= Tokyo 2010 =

Tokyo 2010 Global Mission Consultation

The first of four global consultations celebrating the centennial of Edinburgh 1910, the Tokyo 2010 Global Mission Consultation brought together around 1,000 Christian mission leaders from 140 countries in May 2010. Another 1,000 attendees came to Tokyo 2010 as observers. The theme and watchword of the consultation was "Making disciples of every people in our generation." This watchword built on the previous two watchwords of Edinburgh 1910 and Edinburgh 1980, which were “the evangelization of the world in this generation” and “a church for every people by the year 2000.” The watchword of Tokyo 2010 thus took the “generation” time frame of Edinburgh 1910, and the social group emphasis of Edinburgh 1980, and added the discipling aspect of Matthew 28:19-20.

==Task Forces==
Tokyo 2010 was organized into 18 task forces, covering such areas as research, training, crisis response, technology and mission, global discipleship assessment and global mission coordination.
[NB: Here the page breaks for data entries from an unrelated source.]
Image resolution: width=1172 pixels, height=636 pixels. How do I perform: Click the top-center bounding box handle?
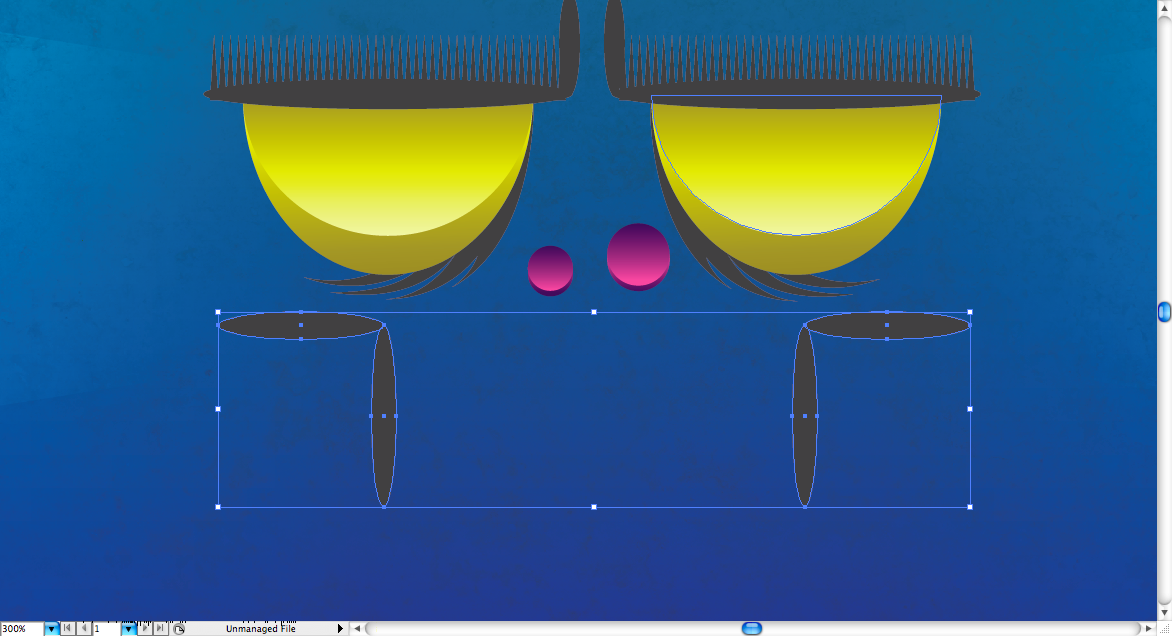click(x=594, y=312)
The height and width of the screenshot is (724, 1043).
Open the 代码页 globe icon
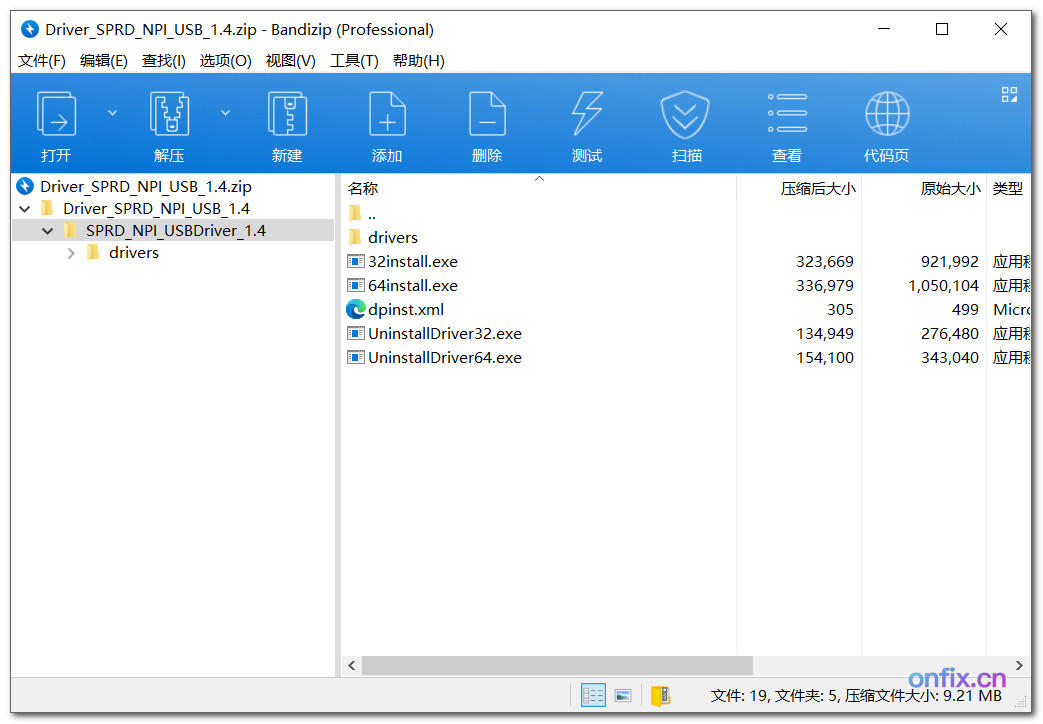[x=886, y=122]
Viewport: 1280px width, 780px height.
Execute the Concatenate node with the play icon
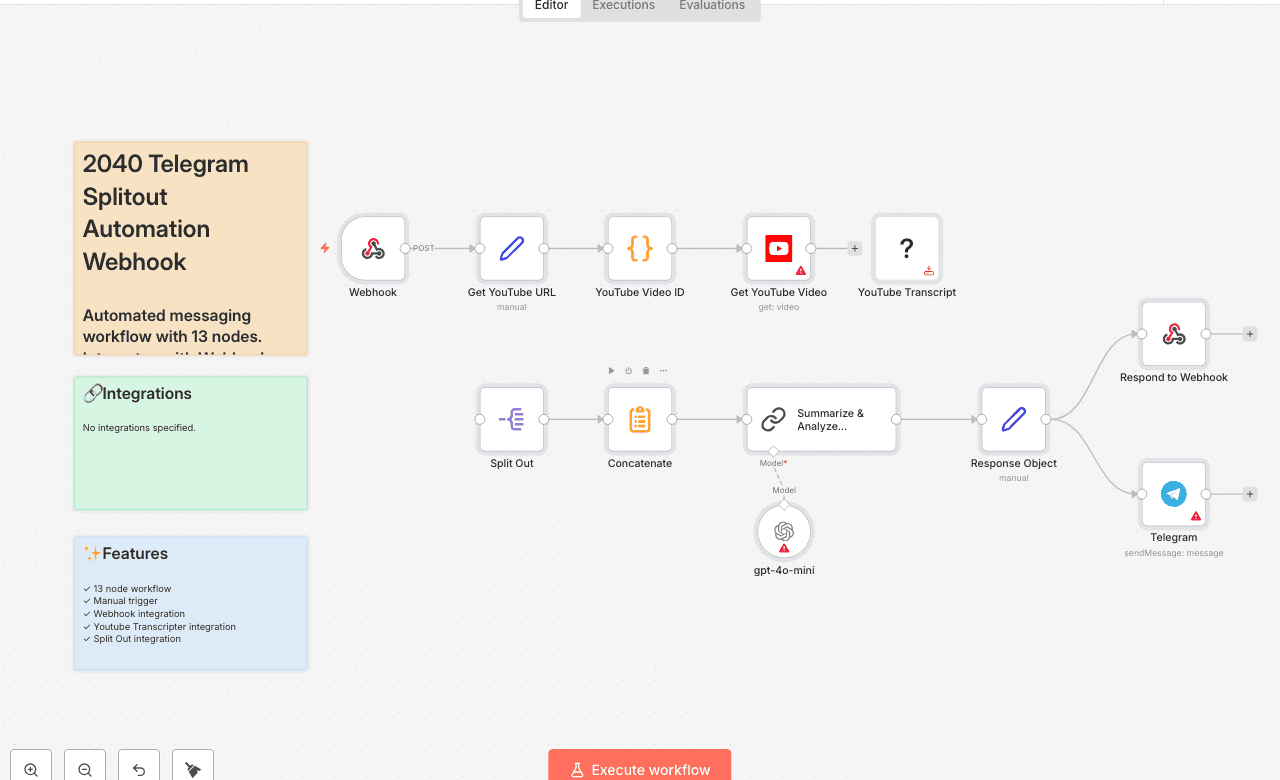[611, 370]
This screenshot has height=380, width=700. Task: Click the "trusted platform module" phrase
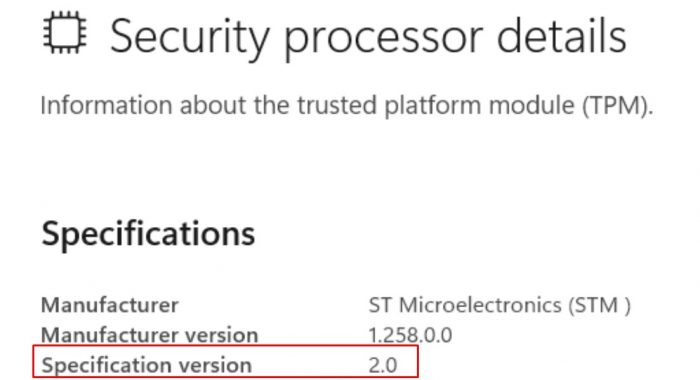click(x=436, y=106)
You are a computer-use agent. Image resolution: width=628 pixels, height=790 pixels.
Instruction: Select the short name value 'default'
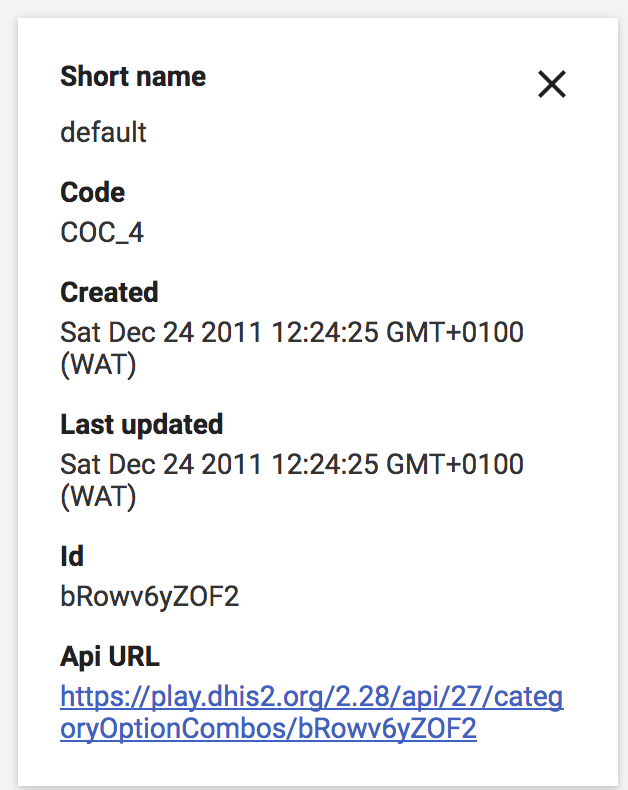coord(104,132)
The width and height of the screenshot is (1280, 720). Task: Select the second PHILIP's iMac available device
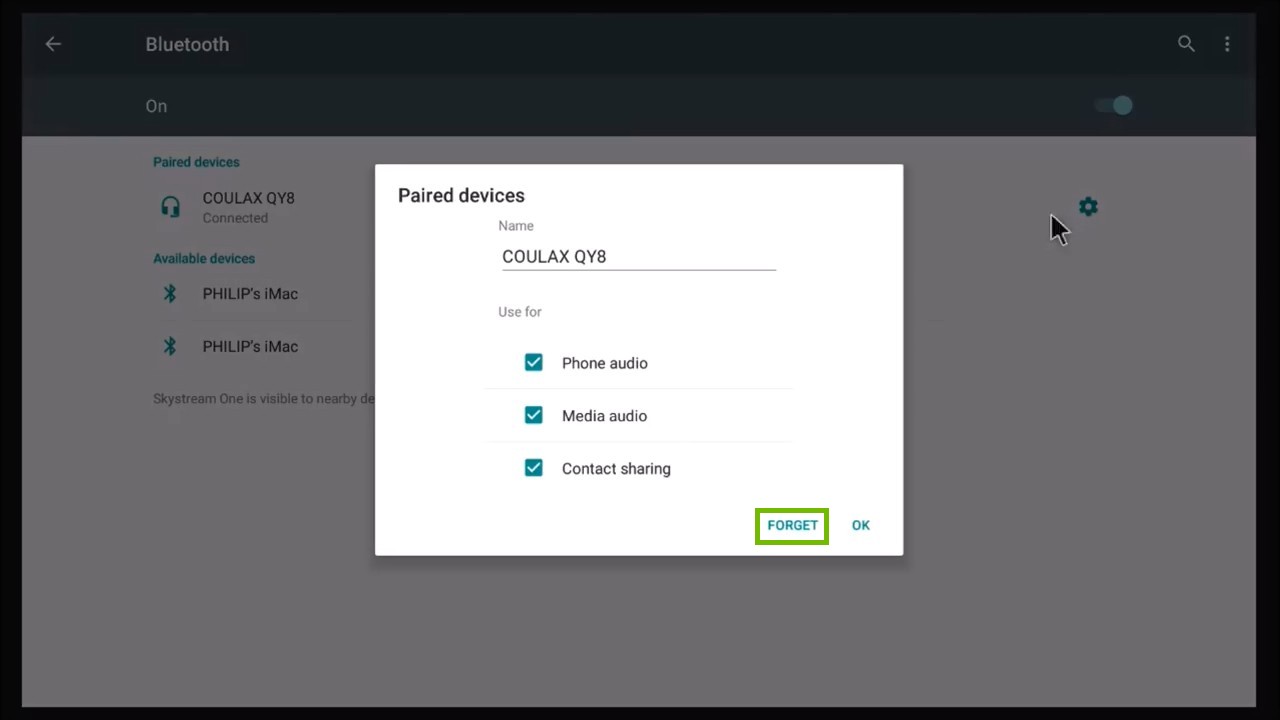[x=250, y=346]
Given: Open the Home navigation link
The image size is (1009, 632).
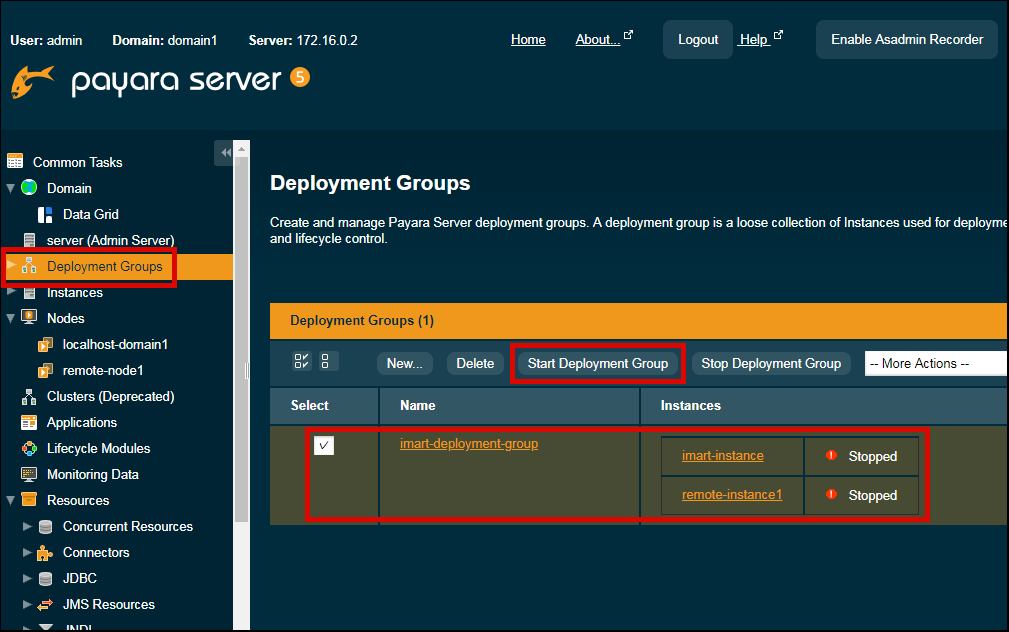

Each task force made assessments in three areas, relative to their particular focus: What is the current need and what is being done about it? What remains to be done? and How can mission agencies help to bridge the gap between present efforts and the projected need over the next ten years?

==Finishing the Task==
A special listing called the Finishing the Task List was distributed at Tokyo 2010, which documented the existence of 632 unreached peoples over 50,000 in population without any long-term missionary engagement. Specific commitments were made by agency representatives at Tokyo 2010 to engage 171 of these in the next three years with missionary work. Delegates also signed up to send out 1,244 oral Bible teams, which will dub Bible stories for priority language groups which have a high percentage of oral-learners. Eighty-five mission agencies also volunteered to help with national surveys to identify communities without access to a local church.

==Historical significance==
Special emphasis was given at Tokyo 2010 to the growth of the non-Western missions movement. At Edinburgh 1910 there was no representation from non-Western mission agencies. At Edinburgh 1980, roughly 30 percent of the delegates were from the non-Western world. At Tokyo 2010, over 65% of the delegates were from non-Western mission agencies.